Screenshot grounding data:
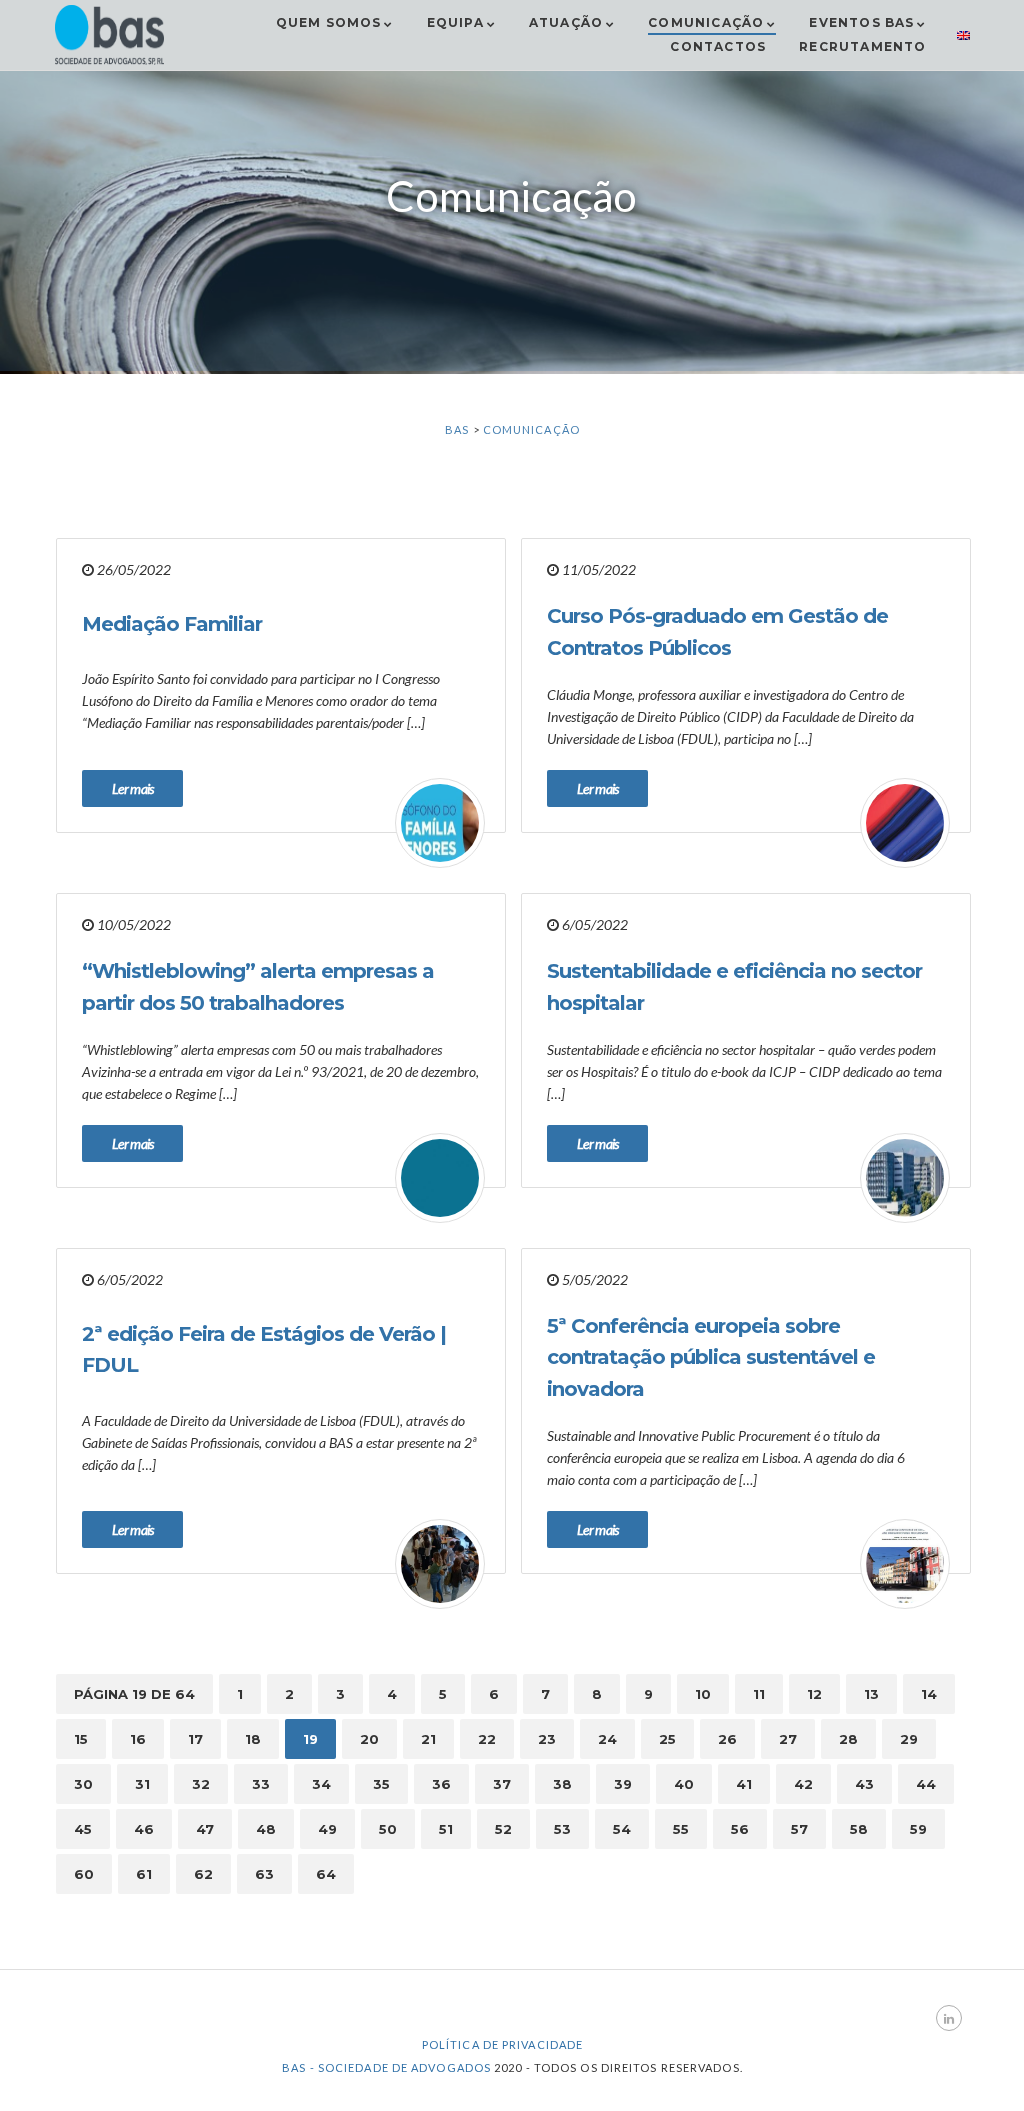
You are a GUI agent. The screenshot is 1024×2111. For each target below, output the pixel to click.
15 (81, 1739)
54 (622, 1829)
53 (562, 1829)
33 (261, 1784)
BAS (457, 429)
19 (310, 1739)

Task directions:
Output all the data, exactly, without images.

Response to this task:
You are a GUI agent. The screenshot is 1024×2111. For each target below, output the pixel to click.
15 (81, 1739)
54 (622, 1829)
53 (562, 1829)
33 (261, 1784)
BAS (457, 429)
19 (310, 1739)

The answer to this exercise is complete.